(Dataset items)
• • • •

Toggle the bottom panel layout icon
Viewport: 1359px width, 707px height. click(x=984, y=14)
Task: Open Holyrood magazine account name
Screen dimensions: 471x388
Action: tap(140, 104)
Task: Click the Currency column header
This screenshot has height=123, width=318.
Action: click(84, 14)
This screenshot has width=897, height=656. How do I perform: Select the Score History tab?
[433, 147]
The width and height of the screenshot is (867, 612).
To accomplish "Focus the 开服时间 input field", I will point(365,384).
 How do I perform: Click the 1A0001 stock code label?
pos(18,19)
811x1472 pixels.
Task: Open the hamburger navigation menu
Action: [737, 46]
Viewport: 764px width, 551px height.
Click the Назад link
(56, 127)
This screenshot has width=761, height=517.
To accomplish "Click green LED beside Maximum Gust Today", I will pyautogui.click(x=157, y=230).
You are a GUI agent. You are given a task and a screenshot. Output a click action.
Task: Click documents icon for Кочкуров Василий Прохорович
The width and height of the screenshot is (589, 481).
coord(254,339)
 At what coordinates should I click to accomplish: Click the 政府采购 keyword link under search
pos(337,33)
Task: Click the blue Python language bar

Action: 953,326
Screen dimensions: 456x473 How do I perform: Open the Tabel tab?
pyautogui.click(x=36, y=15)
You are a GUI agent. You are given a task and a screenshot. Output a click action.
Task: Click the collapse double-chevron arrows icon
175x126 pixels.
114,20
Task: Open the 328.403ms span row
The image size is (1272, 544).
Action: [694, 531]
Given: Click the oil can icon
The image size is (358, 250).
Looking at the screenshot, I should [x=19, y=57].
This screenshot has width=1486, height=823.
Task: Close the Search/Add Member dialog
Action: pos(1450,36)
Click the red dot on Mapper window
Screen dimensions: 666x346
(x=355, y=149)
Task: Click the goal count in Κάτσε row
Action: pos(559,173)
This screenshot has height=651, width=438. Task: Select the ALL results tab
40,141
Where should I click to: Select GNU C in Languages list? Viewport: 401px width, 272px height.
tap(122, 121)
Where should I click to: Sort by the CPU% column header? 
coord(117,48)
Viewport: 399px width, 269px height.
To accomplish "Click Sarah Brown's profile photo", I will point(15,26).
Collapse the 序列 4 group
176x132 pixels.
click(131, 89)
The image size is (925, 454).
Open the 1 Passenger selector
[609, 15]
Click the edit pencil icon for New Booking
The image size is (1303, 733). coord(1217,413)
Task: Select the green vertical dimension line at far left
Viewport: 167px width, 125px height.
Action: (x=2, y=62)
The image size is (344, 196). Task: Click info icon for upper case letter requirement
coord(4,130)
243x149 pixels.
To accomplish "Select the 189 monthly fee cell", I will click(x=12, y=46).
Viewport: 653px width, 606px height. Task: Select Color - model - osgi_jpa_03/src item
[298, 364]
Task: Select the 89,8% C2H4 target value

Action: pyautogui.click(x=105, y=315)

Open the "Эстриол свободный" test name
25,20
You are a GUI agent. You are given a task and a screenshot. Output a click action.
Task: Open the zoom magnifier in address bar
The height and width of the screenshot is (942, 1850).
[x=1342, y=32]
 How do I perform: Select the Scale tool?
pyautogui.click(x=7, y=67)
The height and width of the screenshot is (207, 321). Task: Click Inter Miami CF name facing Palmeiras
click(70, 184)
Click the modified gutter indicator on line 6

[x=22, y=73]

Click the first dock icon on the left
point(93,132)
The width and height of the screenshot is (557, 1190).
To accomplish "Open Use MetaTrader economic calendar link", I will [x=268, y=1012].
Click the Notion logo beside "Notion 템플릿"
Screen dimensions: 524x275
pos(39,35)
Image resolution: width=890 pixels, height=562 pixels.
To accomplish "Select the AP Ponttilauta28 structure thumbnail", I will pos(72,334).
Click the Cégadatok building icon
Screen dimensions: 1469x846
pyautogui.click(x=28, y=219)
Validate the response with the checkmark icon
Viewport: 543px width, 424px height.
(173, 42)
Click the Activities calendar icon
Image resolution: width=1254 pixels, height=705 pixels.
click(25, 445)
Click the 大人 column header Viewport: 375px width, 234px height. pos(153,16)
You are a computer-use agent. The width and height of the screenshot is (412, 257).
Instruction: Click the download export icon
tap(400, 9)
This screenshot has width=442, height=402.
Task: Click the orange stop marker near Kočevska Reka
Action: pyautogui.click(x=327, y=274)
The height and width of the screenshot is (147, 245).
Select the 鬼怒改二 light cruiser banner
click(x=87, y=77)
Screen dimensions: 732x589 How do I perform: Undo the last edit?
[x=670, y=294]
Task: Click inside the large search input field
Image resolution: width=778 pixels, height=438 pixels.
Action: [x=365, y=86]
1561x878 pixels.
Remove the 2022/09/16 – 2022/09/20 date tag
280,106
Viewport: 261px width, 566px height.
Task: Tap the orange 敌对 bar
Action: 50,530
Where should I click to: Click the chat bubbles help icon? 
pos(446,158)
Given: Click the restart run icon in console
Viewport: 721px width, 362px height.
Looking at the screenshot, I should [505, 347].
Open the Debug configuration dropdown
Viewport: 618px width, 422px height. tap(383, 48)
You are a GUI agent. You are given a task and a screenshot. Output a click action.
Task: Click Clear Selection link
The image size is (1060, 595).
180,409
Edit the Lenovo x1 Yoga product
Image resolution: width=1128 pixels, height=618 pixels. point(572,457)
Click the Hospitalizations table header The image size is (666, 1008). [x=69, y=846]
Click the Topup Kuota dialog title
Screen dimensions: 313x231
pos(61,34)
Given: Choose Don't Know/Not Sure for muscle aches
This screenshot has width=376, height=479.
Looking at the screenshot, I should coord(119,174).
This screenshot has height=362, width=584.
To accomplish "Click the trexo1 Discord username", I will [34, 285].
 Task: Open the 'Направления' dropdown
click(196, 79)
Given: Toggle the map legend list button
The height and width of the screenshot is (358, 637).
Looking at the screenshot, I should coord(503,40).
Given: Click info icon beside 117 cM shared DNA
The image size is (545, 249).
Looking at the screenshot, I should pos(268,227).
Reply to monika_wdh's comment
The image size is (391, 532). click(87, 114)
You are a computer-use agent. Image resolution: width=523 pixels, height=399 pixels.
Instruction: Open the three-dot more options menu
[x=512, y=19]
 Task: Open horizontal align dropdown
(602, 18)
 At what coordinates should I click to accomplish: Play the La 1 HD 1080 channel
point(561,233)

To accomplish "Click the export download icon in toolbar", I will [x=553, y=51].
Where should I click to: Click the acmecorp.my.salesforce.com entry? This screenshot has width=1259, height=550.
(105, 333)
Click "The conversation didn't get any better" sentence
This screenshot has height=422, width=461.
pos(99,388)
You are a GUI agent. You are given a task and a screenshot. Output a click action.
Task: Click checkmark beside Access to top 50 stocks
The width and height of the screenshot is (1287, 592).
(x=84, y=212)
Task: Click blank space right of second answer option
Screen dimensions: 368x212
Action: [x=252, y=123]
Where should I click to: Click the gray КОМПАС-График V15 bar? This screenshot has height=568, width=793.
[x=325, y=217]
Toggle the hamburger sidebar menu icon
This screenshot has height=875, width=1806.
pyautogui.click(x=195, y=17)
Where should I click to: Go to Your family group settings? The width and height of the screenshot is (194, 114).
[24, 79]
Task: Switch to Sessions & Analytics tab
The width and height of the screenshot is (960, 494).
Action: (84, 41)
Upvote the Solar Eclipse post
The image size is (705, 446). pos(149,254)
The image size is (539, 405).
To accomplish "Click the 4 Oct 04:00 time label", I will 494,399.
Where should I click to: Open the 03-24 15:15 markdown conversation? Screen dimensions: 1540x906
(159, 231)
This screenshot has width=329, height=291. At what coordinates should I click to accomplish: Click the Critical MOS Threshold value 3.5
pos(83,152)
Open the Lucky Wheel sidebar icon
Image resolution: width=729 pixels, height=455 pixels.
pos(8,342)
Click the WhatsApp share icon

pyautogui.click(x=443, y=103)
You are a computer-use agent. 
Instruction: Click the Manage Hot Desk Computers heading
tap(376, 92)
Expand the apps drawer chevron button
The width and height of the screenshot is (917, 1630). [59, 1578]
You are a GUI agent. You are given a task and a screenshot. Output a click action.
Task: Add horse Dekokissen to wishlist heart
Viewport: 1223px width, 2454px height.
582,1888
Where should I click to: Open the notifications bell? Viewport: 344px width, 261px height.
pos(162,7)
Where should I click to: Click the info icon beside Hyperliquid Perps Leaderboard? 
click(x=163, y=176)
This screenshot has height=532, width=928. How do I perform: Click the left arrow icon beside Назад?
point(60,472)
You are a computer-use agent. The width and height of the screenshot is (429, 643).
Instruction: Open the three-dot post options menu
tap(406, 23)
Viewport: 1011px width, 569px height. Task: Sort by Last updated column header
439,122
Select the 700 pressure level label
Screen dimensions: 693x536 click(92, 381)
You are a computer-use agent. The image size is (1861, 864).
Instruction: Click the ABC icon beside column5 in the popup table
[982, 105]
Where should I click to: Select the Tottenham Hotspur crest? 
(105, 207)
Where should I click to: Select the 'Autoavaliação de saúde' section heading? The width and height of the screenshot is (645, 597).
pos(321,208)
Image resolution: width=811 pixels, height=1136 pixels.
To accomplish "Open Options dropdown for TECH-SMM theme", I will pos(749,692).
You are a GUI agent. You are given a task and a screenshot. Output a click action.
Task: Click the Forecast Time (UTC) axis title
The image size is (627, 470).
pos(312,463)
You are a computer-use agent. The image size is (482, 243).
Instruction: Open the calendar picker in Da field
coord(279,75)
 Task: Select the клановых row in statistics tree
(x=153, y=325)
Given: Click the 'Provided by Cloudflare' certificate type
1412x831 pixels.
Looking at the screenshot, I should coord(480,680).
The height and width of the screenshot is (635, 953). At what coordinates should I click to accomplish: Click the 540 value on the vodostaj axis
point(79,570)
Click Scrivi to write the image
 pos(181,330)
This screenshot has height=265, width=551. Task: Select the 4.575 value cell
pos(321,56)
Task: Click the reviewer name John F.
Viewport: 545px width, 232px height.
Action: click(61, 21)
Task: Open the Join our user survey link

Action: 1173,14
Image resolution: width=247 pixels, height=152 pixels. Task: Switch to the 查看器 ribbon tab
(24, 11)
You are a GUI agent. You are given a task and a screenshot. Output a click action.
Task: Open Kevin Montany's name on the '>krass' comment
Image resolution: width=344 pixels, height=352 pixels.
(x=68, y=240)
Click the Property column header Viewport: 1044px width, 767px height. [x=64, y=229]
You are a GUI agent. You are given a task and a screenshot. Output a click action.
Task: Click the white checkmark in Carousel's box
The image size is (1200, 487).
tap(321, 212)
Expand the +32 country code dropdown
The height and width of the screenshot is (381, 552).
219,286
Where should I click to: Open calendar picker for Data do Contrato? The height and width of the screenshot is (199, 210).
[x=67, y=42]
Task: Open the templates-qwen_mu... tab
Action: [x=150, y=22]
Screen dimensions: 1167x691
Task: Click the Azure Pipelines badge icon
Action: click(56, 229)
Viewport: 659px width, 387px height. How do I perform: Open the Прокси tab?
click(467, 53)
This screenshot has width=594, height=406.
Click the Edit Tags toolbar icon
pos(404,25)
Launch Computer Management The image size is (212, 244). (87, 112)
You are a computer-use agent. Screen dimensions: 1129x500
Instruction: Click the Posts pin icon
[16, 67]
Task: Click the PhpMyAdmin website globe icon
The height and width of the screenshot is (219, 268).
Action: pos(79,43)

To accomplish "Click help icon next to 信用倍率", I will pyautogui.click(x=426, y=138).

• • • •

■ ABOUT THIS EXERCISE
What is the number of lines in the data above that include the word "input"? Answer with that number only.

■ REPLY TO THE TASK
2